The second article, contributed by Serena Irving of JDW Chartered Accountants, focuses on her own experience and brings out the financial and other considerations we need to undertake in order to weigh up whether a particular business is a sound investment for us.

Is growing YOUR business by acquiring another business something you’ve ever considered?

To prepare for your 60-second introduction, open up your mind to ‘possibility thinking’ and read both articles (pour an extra cuppa!). Then, share with your group the TYPE of business you could potentially acquire (in a perfect world). Even if you would not consider actually doing it, it just might help your group members better understand how they can work collaboratively with you OR refer someone to you who could become a great strategic alliance!

Article 1 – Is Acquiring Another Business a Good Business Growth Strategy? By Ann Cooper-Smith

If you already own a business you will know first-hand the associated rewards and challenges.

A business may grow quickly, but then stall or plateau when starved of sufficient capital or resources. Acquiring or merging with another business can help break through the plateau, allowing further business growth and expansion.

This article will explore some of the many valid reasons for acquiring or merging with another business.


Scaling is a way of designing your business so you can generate revenue growth without adding a lot of extra cost. If you have a business model with well-designed systems and processes, then buying another business with an established clientele allows you to expand profitably by leveraging your existing systems, processes, and strategic points of difference.

For example, if you own an early childcare centre with excellent systems and many points of difference you may be able to acquire poorly run centres cheaply, and then quickly improve both their profitability and capital values.

Typically, software and e-commerce businesses are easier to scale as the cost of adding new customers is small, since the internet provides the means through which the business acquires and services new customers.


Another valid reason for acquiring a business is diversification. Ideally you would acquire a business offering a different product or service that you could offer to your existing target market.

For example, a weight loss business could diversify into the exercise industry, or a healthy food delivery business and offer those new options to its existing customers.

Greater Market Share

Increasing market share provides a competitive advantage, and can position a business to obtain better prices from suppliers by increasing buying power. A greater market share may allow a business to invest in innovation, marketing, and systems which in turn makes it harder for smaller businesses to compete.

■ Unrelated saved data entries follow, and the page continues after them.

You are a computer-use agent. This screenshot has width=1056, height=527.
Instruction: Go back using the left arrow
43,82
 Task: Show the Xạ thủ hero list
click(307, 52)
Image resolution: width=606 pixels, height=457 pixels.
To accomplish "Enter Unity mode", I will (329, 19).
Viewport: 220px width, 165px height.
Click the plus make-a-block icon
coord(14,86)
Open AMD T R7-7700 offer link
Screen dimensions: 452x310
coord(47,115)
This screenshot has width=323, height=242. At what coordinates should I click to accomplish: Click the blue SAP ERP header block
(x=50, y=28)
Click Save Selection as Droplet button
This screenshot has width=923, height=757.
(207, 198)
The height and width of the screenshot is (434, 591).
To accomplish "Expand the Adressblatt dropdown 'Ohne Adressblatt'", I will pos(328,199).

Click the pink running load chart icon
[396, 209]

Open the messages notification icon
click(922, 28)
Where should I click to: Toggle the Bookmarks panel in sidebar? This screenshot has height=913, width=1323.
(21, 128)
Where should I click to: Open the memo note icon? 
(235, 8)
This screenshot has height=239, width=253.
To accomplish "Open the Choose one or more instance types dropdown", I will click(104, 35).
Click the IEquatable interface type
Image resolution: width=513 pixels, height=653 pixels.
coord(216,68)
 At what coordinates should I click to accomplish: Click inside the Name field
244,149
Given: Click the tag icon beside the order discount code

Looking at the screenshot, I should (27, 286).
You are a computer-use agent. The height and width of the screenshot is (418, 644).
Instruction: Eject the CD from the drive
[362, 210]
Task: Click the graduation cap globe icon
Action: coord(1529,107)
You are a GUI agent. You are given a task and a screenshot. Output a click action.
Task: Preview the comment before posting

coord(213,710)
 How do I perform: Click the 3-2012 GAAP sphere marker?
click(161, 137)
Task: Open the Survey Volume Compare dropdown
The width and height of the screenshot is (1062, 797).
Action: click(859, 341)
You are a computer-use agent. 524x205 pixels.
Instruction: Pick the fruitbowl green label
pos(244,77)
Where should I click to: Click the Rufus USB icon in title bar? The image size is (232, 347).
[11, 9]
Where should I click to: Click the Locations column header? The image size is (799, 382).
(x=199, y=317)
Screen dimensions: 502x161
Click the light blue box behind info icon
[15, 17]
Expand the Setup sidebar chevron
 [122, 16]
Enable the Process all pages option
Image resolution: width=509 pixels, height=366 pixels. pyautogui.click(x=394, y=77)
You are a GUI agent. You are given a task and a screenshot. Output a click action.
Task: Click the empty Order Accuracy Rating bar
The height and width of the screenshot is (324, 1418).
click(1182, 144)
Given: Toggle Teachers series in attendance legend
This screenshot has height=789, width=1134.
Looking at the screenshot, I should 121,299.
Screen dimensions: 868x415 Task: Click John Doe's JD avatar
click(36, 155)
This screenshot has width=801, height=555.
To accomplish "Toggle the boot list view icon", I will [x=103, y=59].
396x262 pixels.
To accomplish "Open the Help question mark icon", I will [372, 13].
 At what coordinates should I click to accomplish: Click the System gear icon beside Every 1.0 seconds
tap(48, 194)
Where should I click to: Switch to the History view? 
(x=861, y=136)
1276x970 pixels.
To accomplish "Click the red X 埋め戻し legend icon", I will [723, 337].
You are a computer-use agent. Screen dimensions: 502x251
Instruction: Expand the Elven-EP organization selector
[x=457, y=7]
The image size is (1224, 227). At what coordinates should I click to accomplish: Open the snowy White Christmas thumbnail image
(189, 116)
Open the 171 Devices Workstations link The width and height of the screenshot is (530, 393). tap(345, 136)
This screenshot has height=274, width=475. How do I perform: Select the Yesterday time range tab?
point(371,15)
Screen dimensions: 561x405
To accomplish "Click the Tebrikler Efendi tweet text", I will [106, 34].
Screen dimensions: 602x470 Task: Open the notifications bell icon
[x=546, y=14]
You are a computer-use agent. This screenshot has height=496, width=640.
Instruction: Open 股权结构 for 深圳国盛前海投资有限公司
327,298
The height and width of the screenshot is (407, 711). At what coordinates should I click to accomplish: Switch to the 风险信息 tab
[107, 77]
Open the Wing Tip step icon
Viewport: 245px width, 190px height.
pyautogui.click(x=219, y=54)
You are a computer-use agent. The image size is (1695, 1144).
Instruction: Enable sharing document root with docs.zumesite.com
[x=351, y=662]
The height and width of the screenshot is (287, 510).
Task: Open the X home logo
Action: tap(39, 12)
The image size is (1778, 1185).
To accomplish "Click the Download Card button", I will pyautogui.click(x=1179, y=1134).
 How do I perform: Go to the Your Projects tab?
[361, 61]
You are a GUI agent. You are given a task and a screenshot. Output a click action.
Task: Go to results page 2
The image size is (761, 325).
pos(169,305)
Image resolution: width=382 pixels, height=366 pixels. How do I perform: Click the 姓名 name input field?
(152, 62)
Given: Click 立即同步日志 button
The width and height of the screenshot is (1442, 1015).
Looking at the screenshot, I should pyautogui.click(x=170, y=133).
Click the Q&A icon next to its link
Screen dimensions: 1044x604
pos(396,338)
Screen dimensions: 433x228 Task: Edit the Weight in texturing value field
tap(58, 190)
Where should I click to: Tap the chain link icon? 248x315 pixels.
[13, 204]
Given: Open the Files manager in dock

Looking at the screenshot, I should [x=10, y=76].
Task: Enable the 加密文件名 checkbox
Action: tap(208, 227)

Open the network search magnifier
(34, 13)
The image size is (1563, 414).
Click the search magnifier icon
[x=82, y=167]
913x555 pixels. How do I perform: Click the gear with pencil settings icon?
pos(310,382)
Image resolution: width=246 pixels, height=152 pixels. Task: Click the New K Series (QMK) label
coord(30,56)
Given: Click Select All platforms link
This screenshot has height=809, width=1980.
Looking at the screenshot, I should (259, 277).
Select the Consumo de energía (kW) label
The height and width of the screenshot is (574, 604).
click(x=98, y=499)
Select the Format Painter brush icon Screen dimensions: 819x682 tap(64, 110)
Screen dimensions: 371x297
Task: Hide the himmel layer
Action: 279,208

To increase market share typically you would look to acquire a business offering similar products and services to your existing ones, and then reduce duplication costs by leveraging existing operational staff, systems, distribution networks, suppliers etc.

By eliminating duplication the business becomes more efficient and profitable, and the increased profits can be reinvested back into the business to further grow market share and/or acquire another business.

Increased Synergy

A business can also create synergy by combining products or markets, such as when one business cross-sells products of another business to increase revenues. For example, mortgage brokers and insurance brokers often cross sell, there may be synergy between a mechanic and a car painting business, or between a consultancy business and an accounting firm.

Cost Reductions

When you increase sales volume you can often improve gross margins. For example, if you significantly increase purchases from a particular supplier you are likely to be able to negotiate improved pricing, or other terms and conditions.

If you have sufficient volume then you may be able to reduce operational costs by investment in machinery or technology; reduce the costs of separate warehousing and distribution by investing in your own warehouse, logistics or distribution systems; or even invest in your own offshore operational or support staff in a lower cost country such as the Philippines.

New Niche Offerings

A niche market is a segment of a larger market defined by its own specific needs, preferences, or identity that makes it different from the market at large. For example, pet owners are a larger market, and dog owners are a smaller niche of that market.

A niche offering to dog owners could be doggie day care, dog walking services, personalised leashes or accessories, dog grooming, or special dog food. If your business targets dog owners, then adding a new niche offering could be an effective growth strategy.

When is the Best Time?

The best time to merge with or acquire another business is when your existing business is doing well financially, with great staff and systems. You should have the human and financial capital available to research the market, plan and finance the acquisition, carefully go through the due diligence process, and then invest the time and energy to bed down the new acquisition.

All while keeping your existing business humming along.

What are the Risks?

I am an experienced chartered accountant and many of my clients have successfully bought a second or third business. It can be an excellent growth strategy. But a business merger or acquisition also adds complexity and costs and may cause the owner to take their focus off their existing business.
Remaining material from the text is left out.